■ What is needed
Collect all lines from the records below that include the word "DataStax".

■ Material for this exercise
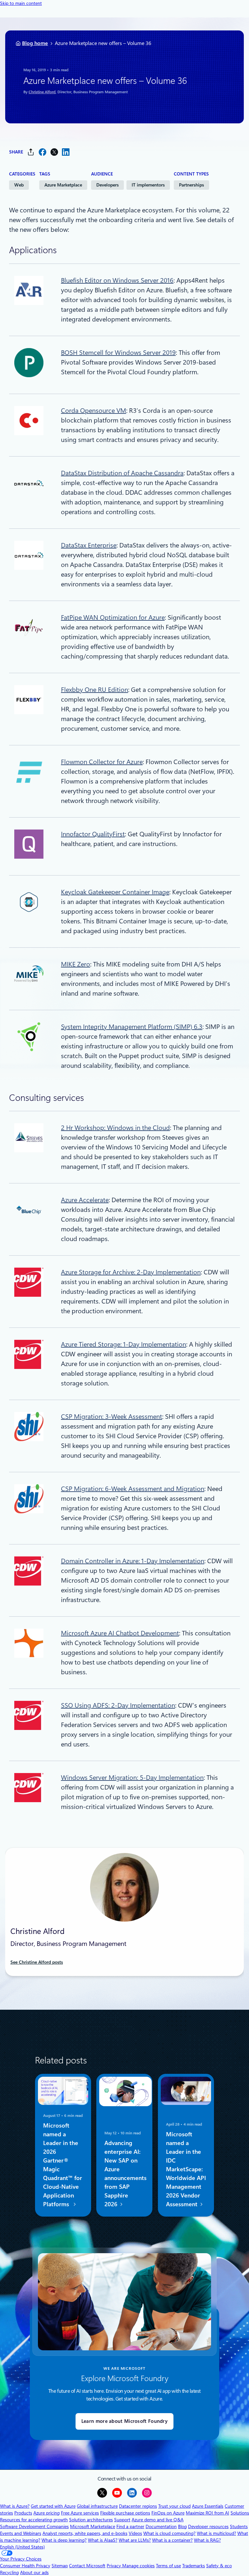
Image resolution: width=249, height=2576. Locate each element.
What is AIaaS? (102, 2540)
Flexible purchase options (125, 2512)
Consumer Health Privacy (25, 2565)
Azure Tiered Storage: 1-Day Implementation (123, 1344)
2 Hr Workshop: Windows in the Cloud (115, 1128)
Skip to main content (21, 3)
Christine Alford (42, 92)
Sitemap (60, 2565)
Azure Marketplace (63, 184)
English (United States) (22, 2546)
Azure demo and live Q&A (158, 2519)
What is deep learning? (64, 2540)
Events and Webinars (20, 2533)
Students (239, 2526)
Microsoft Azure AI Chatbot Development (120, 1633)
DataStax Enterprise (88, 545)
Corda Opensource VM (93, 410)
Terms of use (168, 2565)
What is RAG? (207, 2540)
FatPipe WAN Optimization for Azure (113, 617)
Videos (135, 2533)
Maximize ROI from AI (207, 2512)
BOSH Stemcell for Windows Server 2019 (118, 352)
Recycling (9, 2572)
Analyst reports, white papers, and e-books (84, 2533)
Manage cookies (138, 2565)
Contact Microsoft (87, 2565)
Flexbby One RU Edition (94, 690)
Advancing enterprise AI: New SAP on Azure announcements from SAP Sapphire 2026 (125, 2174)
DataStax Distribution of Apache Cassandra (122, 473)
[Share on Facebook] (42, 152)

---

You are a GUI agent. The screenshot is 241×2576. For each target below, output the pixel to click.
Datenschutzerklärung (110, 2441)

...

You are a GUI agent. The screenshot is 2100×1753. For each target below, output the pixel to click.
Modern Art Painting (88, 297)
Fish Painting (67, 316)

■ Result of this exercise
DataStax Enterprise (88, 545)
DataStax Distribution of Apache Cassandra (122, 473)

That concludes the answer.